Most non-obsessed owners put their boats away over the winter. From the fall to a reasonable point in the spring (mid-April?) the boats are covered, stuffed in a boat yard somewhere and remain untouched. The better heeled crowd may have their boat stored inside at reputable yard where pros may be doing larger projects.
For me working on the boat is therapy year round so no reason to stop when others head for Florida or the ski slopes. I am lucky because I have the boat stored on my property (actually my driveway), I live in a town where this is allowed and acceptable (I am sure some of my neighbors are like WTF) and my wife lets me keep it there. Also, I can do it because I drive a car with a low roofline and have a boat with nice bow overhang. So the car goes under the boat about six feet, fitting like two puzzle pieces.
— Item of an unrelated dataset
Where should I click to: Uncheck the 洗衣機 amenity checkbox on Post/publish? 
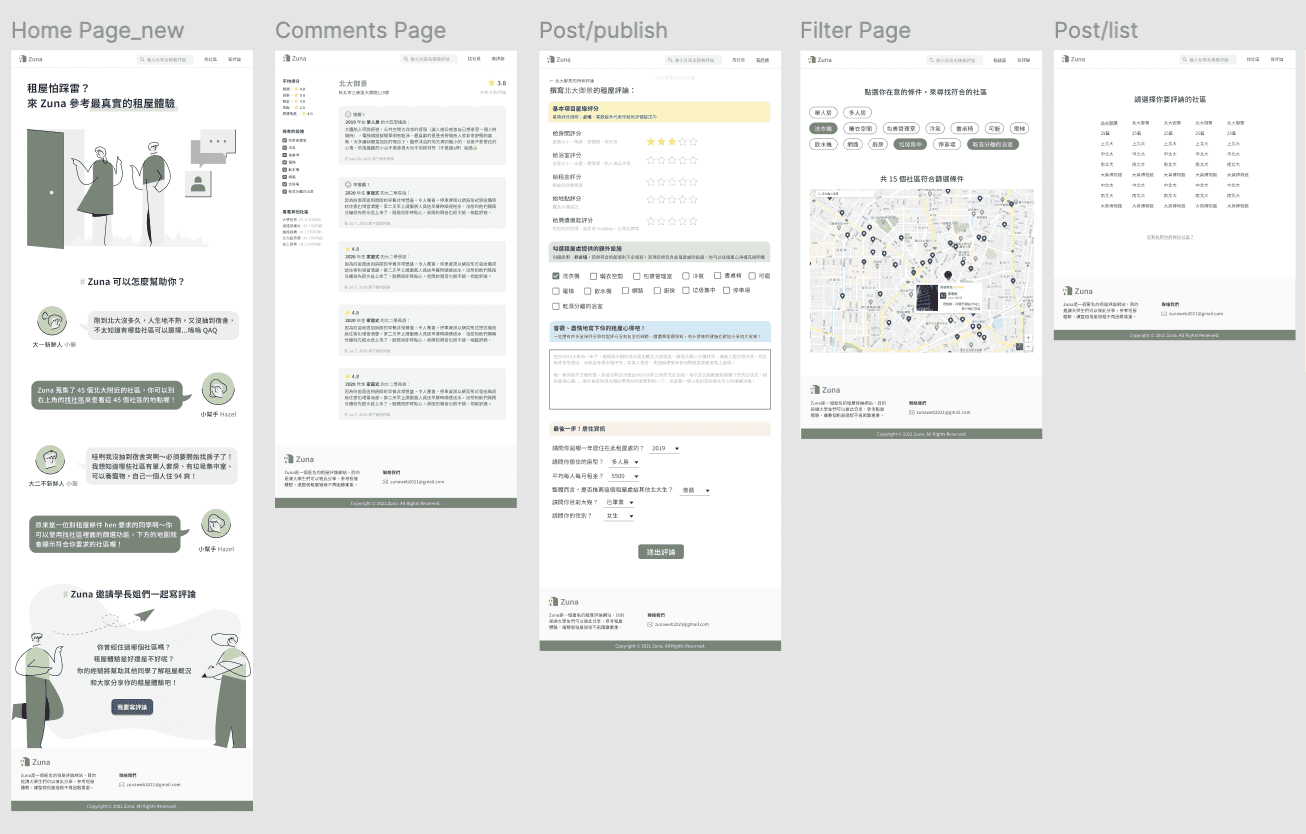555,276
The boat stays plugged in with the battery charger on float and a few small space heaters are at the ready for when a project starts calling. Yes, you do get strange looks from the neighbors when they see you on the ladder climbing in during a snow storm.
Using the heaters I can get the cabin warmed up for general work. I have also done some epoxy/glass work by keeping one of the heaters focused on the work area until the epoxy is completely set (10-12 hours).
Today was a good example. Relaxing Saturday – I wanted to get a few hours in on the autopilot project. Patagonia thermals under the work pants, thermal socks and heavy hoodie pulled over a winter hat. Put a heater down in the aft lazarette and I am ready to go.